Tuesday, July 26, 2016

Failure to do anything to show damages leads to fee award in false advertising case

Gravelle v. Kaba Ilco Corp., No.13-CV-642, 2016 WL 3920208 (E.D.N.C. Jul. 15, 2016)

Bringing false advertising claims isn’t risk free for the plaintiff. Not only may the defendant scrutinize the plaintiff’s own advertising for counterclaims, attorney’s fee awards against a losing plaintiff are not unknown, and here’s one.  Gravelle, pro se, made two electronic key cutting machines, the CodePro 4500 and later the RapidKey 7000.  Kaba makes key blanks and key cutting or duplication machines, and bought  the right to manufacture and sell a key cutting machine, now known as the EZ Code, from Gravelle a decade ago. 

Gravelle alleged that Kaba falsely labeled two features on its EZ Code machine as “patent pending,” despite the fact that Kaba never filed an application for a patent for those features, and that defendant’s use of that false mark diverted sales away from Gravelle’s company.
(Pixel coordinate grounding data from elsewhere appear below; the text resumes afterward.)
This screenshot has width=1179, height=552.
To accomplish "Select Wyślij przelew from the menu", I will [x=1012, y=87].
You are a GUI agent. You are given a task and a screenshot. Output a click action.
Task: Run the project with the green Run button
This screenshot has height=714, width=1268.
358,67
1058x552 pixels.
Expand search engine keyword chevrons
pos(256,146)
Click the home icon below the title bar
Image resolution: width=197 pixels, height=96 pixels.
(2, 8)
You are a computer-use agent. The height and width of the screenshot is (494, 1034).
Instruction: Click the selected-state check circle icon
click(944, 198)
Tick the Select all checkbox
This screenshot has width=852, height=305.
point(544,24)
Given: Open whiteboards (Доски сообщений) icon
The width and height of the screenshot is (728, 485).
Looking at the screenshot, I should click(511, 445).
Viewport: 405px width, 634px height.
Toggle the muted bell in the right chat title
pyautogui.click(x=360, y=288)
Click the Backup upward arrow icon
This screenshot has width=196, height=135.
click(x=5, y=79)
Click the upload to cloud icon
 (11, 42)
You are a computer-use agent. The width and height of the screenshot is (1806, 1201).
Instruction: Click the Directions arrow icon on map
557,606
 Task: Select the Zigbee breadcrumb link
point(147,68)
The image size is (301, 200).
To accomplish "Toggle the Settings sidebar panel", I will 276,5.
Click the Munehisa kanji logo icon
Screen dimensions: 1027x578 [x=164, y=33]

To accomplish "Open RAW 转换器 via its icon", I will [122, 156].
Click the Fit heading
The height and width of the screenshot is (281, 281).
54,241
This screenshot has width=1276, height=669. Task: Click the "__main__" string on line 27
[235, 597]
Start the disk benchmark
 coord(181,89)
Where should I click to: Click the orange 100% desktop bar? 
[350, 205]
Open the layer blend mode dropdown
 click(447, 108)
He alleged false marking under the Patent Act and false advertising under the Lanham Act, as well as state-law unfair competition.  Kaba won summary judgment because Gravelle couldn’t show competitive injury or damages proximately caused by Kaba’s conduct.


“Exceptional” cases allow fee awards in patent and false advertising cases.  Octane Fitness says that an “exceptional” case is “one that stands out from others with respect to the substantive strength of a party’s litigating position (considering both the governing law and the facts of the case) or the unreasonable manner in which the case was litigated.”  Here, the claims were “exceptionally meritless” for two reasons: first, Gravelle couldn’t produce any evidence of harm to sales of his older machine; sales numbers were consistent and only tapered off at the end of the machine’s useful life. Second, he couldn’t show any harm to sales of his new machine or any connection between his sales and Kaba’s use of “patent pending.”  The fact that the court granted summary judgment weighed in favor of finding exceptionality. Though it’s regularly the case that reasonable arguments ultimately fail, here there were no reasonable arguments.  “Plaintiff’s lack of evidence demonstrated a lack of thoughtful consideration about the quantum of evidence necessary not only to prove his claim but to substantiate it at the most basic level.”  A fee award would also discourage further frivolous claims.  The court considered Gravelle’s pro se status as well as the parties’ relative disparity in resources, but found that fees should be awarded anyway, given that “no litigant could have reasonably believed that plaintiff had been damaged by defendant’s conduct” on this record.